_Goal of the exercise:_
Retype every line from the start of the entries below down to the line with "Task: Select the", both ends included; skip the pictures.

Collected data
----------------------------------------

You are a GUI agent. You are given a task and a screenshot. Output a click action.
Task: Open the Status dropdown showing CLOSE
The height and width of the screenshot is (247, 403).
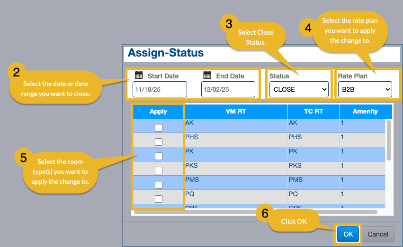coord(298,89)
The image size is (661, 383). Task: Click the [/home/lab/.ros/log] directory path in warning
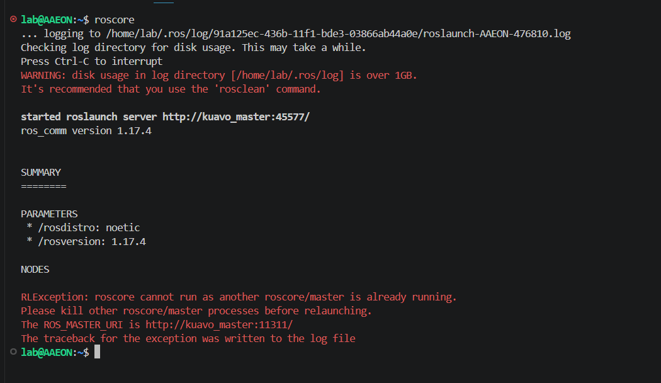tap(288, 76)
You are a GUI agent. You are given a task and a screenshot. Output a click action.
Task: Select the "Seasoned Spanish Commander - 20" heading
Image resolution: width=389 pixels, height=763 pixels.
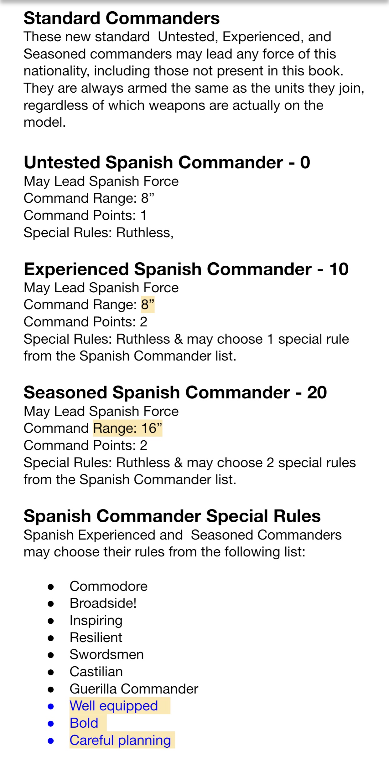175,392
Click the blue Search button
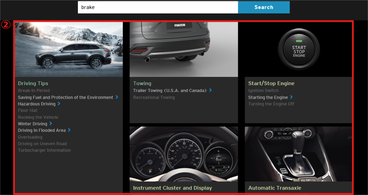This screenshot has height=195, width=368. pos(263,7)
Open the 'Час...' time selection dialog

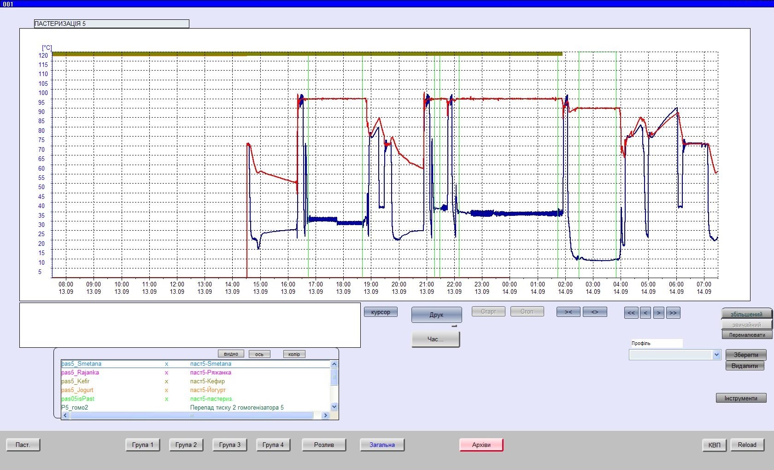[x=435, y=339]
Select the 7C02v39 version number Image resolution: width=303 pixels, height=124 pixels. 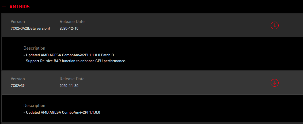(x=18, y=86)
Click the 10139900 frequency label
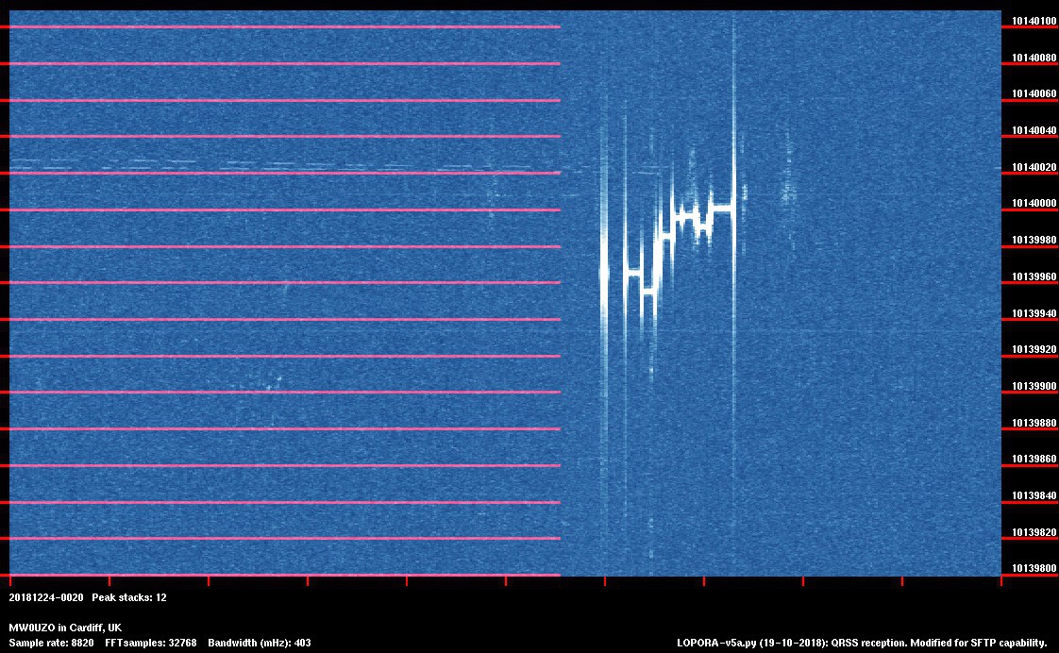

----------------------------------------

_Output of the task:_
You are a GUI agent. You are given a task and a screenshot. Output a click action.
Task: Open the Status dropdown showing CLOSE
The height and width of the screenshot is (247, 403).
coord(298,89)
The image size is (661, 383). Task: Click the [/home/lab/.ros/log] directory path in warning
tap(288, 76)
You are a GUI agent. You are given a task and a screenshot. Output a click action.
Task: Select the "Seasoned Spanish Commander - 20" heading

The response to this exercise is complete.